The world’s No.3 smartphone maker is grappling with razor-thin margins.

Reuters

Privately owned Xiaomi booked 347.5 million yuan ($56 million) in net profit last year, according to a regulatory filing that showed the world’s No.3 smartphone maker grappling with razor-thin margins.

The figure casts new light on the growth of a company that reached third place in just four years thanks to handsets lauded for balancing quality and affordability. Only this month did momentum finally stall when a patent challenge in India halted sales.

Valued by private investors at more than $10 billion, Xiaomi recorded revenue of 26.6 billion yuan and an operating margin of just 1.8 percent.

A Xiaomi spokeswoman confirmed the accuracy of the filing, but said it did not cover the entirety of Xiaomi’s business.
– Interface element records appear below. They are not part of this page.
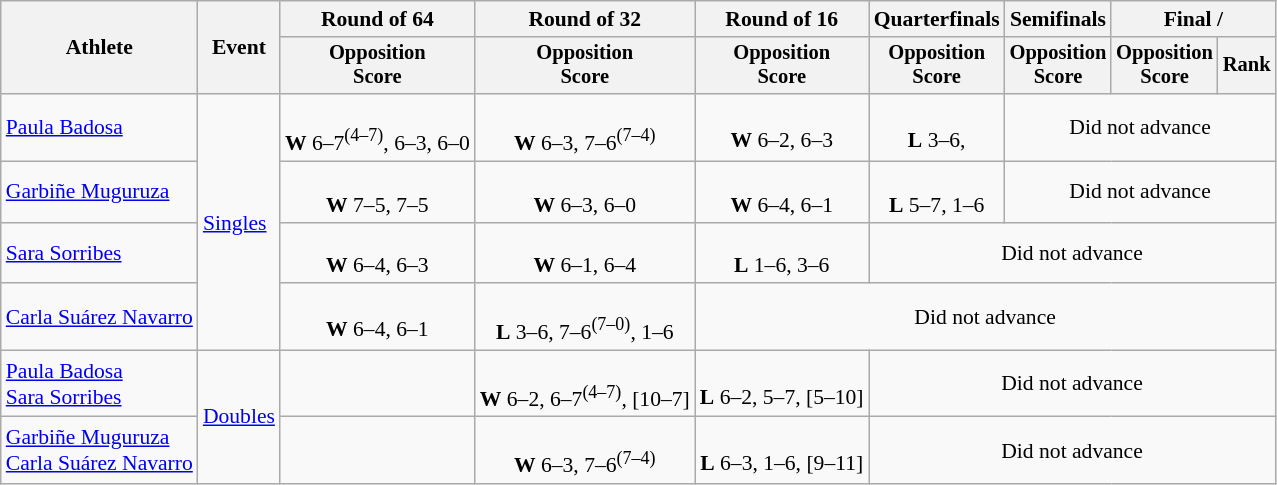
Garbiñe Muguruza (100, 192)
Semifinals (1058, 19)
Singles (239, 222)
W 7–5, 7–5 (378, 192)
L 1–6, 3–6 (782, 252)
Final / (1193, 19)
Doubles (239, 417)
Round of 16 (782, 19)
Event (239, 48)
Paula BadosaSara Sorribes (100, 384)
W 6–3, 6–0 (585, 192)
Round of 64 (378, 19)
Athlete (100, 48)
W 6–4, 6–3 (378, 252)
Round of 32 (585, 19)
L 3–6, 7–6(7–0), 1–6 (585, 318)
L 5–7, 1–6 (937, 192)
W 6–1, 6–4 (585, 252)
L 6–3, 1–6, [9–11] (782, 450)
Sara Sorribes (100, 252)
L 3–6, (937, 128)
Carla Suárez Navarro (100, 318)
Rank (1247, 66)
W 6–7(4–7), 6–3, 6–0 (378, 128)
Paula Badosa (100, 128)
Quarterfinals (937, 19)
W 6–2, 6–7(4–7), [10–7] (585, 384)
L 6–2, 5–7, [5–10] (782, 384)
Garbiñe MuguruzaCarla Suárez Navarro (100, 450)
W 6–2, 6–3 (782, 128)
“They’re growing so fast and so lean, I wouldn’t be surprised even if they were losing money,” said Forrester Research analyst Bryan Wang. “The current market is so competitive that I don’t think it’s sustainable without consolidation.”

Xiaomi brands itself an “Internet company” that eschews traditional marketing and sells hardware at low prices as a distribution channel for its real moneymaker: software and services.

But the financial strain of such a business model, and whether Xiaomi can generate sustainable profit, has been a subject of long-running speculation in the technology industry.

All but leading smartphone makers Samsung and Apple are likely to see profitability dwindle in coming years due to pricing pressure from low-margin companies like Xiaomi, Fitch Ratings said last month.

Samsung’s mobile division reported an operating margin of 18.7 percent last year, whereas Apple reported 28.7 percent for the business year ended September 2013. LG’s mobile business posted a margin of just 0.5 percent.

South Korea’s LG lost its position as the world’s third-biggest smartphone maker during the third quarter of this year when Xiaomi claimed a global market share of 5.6 percent, according to Strategy Analytics.

Xiaomi’s financial results were included in a filing made on Monday to the Shenzhen Stock Exchange by Midea Group Co Ltd 000333.SZ. Xiaomi bought 1.3 percent of the electrical appliance manufacturer for 1.27 billion yuan.

Xiaomi has been investing heavily in such companies with the aim of building an ecosystem of Internet-connected devices and appliances to extend its reach beyond smartphones.

The filing also revealed Chairman and Chief Executive Lei Jun claims 77.8 percent ownership of the company he co-founded in 2010, while unnamed shareholders split the remainder.